If you’re creating a new category, there’s no price reference and people are much more likely to accept any price you name.
How you can use it: If you want to charge more than the market average, look at the competition: how they package their offering; what’s the user experience like, and change that. If you look like a new category, people are more likely to pay up.
On the other hand, if you can profitably sell something much cheaper than the other guys, great. Use their pricing as the reference point and you’ll win.
Context sets perception
You are stranded on a beach on a sweltering day. Your friend offers to go for your favorite brand of beer, but asks what’s the most you’re ready to pay for the beer?
This was the scenario for a pricing experiment conducted by Richard Thaler.
They tested two scenarios. In the first one the friend was going to get beer from the only place nearby, a local run-down grocery store. In the second version, he was going to get beer from the bar of a fancy resort hotel. The ambiance of the hotel was irrelevant, as the beer was to be consumed on the beach.

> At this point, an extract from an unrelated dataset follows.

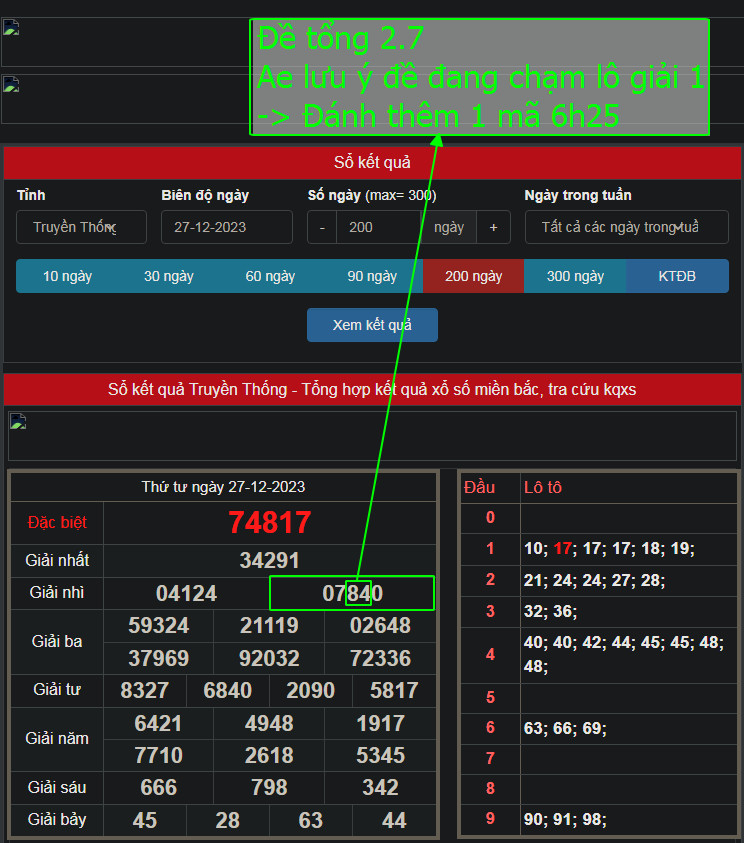Viewport: 744px width, 843px height.
Task: Open the Tỉnh dropdown showing Truyền Thống
Action: 81,227
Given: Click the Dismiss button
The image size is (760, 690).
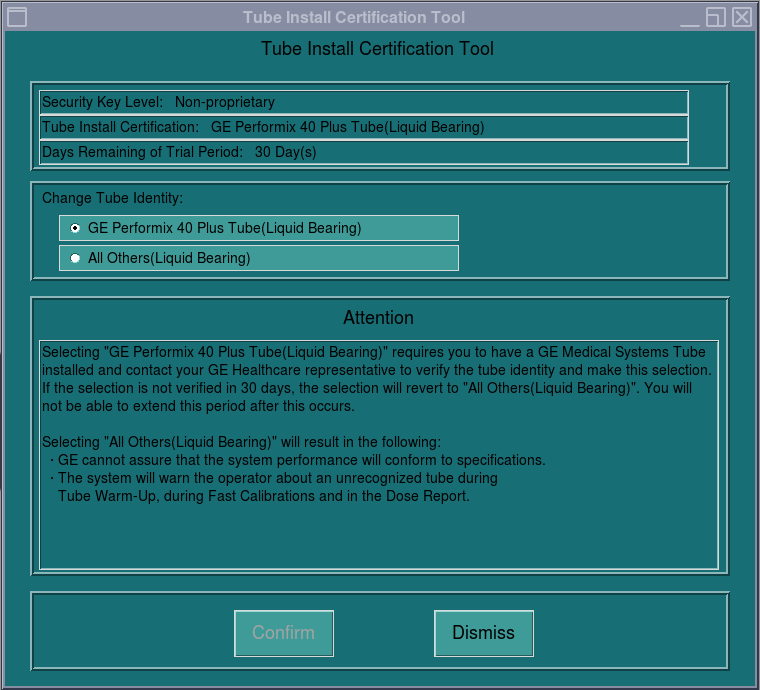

Invariably, Thaler found, subjects agreed to pay more if they are told that the beer is being purchased from an exclusive hotel rather than from a rundown grocery.
It strikes them as unfair to pay the same. This violates the bedrock principle that one Budweiser is worth the same as another, and it suggests that people care as much about being treated fairly as they do about the actual value of what they’re paying for.
Thaler considered what his imaginary grocer could do to boost beer sales. He advised “investing in seemingly superflous luxury or installing a bar”. This would raise expectations about what the proper price of beer would be, resulting in more purchases.
We happily pay $80 for 6 things in Whole Foods, but would consider that way too much in a regular supermarket.
How you can use it: Invest in seemingly superflous luxury. Use web design or packaging that says “expensive”.
Can I split test the price?
Technically you can, but A/B testing your price is a dangerous territory. A number of companies (Dell, Amazon and others) in the past have been caught and got in trouble for doing just that, showing different price for the same product to different visitors.
A better and safer approach is to test the price across objects. Don’t test the same product for $19 vs $39. Rather you should test two different products that essentially do the same thing, but just have a different price tag.
Before deciding on your pricing strategy, it’s worthwhile to read Cindy Alvarez’s article where she makes the point that price is not the only cost to consider. When customers consider “what something costs”, they’re actually measuring three main drivers: money (cost), time (how long will it take to learn?) and mental energy(how much do I have to think about this?). Take into account the profile of your buyer.
Combine research from this article
It seems to me that you could combine a lot of the research covered here into a single pricing experiment. How about this:
- You create 3 different plans/packages, and intend to sell mainly the middle one. If your product is expensive, make your website look expensive.
- The first plan is a decoy. It’s similar to the middle plan, but offers visibly less value while costing almost as much. Think of it as A- (as per The Economist example).
- Second plan, the one you want to sell, offers good value for money. The price ends with 9. Maybe it even shows that it has been reduced from a previously higher price or it’s a sale (either way, it has to be true / ethical).
- Third plan is to serve as a contrast to the middle one, it’s role is to anchor in a high figure. Make it much, much more expensive than the middle plan. You don’t actually intend to sell it, but there always the type that wants the most expensive plan – so make sure you can actually deliver on it.